** TASK INPUT **
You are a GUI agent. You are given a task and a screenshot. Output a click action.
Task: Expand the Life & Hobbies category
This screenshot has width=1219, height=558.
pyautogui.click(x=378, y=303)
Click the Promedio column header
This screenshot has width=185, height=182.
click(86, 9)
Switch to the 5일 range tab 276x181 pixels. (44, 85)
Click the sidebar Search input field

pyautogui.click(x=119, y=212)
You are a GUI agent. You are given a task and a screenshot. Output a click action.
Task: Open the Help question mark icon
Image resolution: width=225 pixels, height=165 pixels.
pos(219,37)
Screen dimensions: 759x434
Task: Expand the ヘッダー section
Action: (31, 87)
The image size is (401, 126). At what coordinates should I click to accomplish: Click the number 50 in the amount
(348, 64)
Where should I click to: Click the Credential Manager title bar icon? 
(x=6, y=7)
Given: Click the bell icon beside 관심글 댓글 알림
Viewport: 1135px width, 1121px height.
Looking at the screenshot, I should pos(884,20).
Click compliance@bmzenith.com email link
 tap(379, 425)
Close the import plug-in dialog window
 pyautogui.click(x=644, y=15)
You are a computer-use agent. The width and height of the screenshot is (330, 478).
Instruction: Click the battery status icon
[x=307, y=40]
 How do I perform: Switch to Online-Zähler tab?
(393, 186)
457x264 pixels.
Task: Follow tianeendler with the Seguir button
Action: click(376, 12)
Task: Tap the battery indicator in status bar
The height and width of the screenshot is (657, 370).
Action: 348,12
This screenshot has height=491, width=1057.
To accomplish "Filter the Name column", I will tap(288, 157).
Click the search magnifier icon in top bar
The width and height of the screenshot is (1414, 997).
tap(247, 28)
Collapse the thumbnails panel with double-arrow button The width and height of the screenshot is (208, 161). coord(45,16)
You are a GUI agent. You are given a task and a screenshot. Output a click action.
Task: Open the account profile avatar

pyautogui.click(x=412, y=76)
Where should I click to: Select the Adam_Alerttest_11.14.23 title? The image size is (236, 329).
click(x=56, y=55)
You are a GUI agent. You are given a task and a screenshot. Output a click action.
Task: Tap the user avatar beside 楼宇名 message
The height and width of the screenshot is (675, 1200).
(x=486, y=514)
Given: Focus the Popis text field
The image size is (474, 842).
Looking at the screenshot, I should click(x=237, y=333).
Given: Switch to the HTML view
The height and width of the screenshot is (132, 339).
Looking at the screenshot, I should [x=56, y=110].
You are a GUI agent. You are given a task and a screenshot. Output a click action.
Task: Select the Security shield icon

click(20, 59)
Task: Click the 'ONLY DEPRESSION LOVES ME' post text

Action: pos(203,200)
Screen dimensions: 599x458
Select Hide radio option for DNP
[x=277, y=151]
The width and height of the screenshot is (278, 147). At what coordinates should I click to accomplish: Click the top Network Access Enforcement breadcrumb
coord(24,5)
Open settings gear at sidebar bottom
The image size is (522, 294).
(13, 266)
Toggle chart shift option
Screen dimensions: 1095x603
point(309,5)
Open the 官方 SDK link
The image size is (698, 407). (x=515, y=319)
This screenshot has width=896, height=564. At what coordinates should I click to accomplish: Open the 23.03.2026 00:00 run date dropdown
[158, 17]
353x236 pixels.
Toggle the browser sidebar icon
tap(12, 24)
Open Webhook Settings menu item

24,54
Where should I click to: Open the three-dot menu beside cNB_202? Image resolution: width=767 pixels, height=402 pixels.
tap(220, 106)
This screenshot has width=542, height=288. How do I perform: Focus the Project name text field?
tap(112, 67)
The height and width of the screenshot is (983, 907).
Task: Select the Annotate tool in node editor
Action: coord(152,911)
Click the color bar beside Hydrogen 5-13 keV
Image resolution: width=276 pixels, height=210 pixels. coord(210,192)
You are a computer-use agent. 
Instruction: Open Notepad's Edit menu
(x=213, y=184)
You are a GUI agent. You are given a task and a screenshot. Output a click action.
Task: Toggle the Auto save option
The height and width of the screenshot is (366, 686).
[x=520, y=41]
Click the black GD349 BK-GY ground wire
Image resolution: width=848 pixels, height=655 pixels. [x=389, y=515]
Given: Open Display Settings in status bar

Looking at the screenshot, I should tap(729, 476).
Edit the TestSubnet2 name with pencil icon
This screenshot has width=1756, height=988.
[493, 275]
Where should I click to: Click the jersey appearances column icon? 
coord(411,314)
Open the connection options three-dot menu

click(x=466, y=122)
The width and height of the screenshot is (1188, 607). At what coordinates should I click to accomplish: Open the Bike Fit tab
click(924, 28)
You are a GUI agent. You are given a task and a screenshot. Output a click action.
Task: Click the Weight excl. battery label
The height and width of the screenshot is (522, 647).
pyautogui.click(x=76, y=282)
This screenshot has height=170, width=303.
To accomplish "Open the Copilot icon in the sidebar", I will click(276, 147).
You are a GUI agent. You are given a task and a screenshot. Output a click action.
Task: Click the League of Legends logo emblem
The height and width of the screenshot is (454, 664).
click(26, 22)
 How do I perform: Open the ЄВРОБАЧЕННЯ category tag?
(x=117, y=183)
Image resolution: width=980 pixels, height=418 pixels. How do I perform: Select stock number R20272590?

** GIVEN TASK **
Render the entries starting with the line containing "Given: Switch to the HTML view" and going on through the line containing "[x=277, y=151]" as a two-column CSV with the header instruction,action and one row per entry. Put each entry's text under instruction and its answer under action, with each field in double quotes and line breaks replaced by spaces.

** EXPECTED ANSWER **
instruction,action
"Given: Switch to the HTML view The height and width of the screenshot is (132, 339).","Looking at the screenshot, I should [x=56, y=110]."
"You are a GUI agent. You are given a task and a screenshot. Output a click action. Task: Select the Security shield icon","click(20, 59)"
"Task: Click the 'ONLY DEPRESSION LOVES ME' post text","Action: pos(203,200)"
"Screen dimensions: 599x458 Select Hide radio option for DNP","[x=277, y=151]"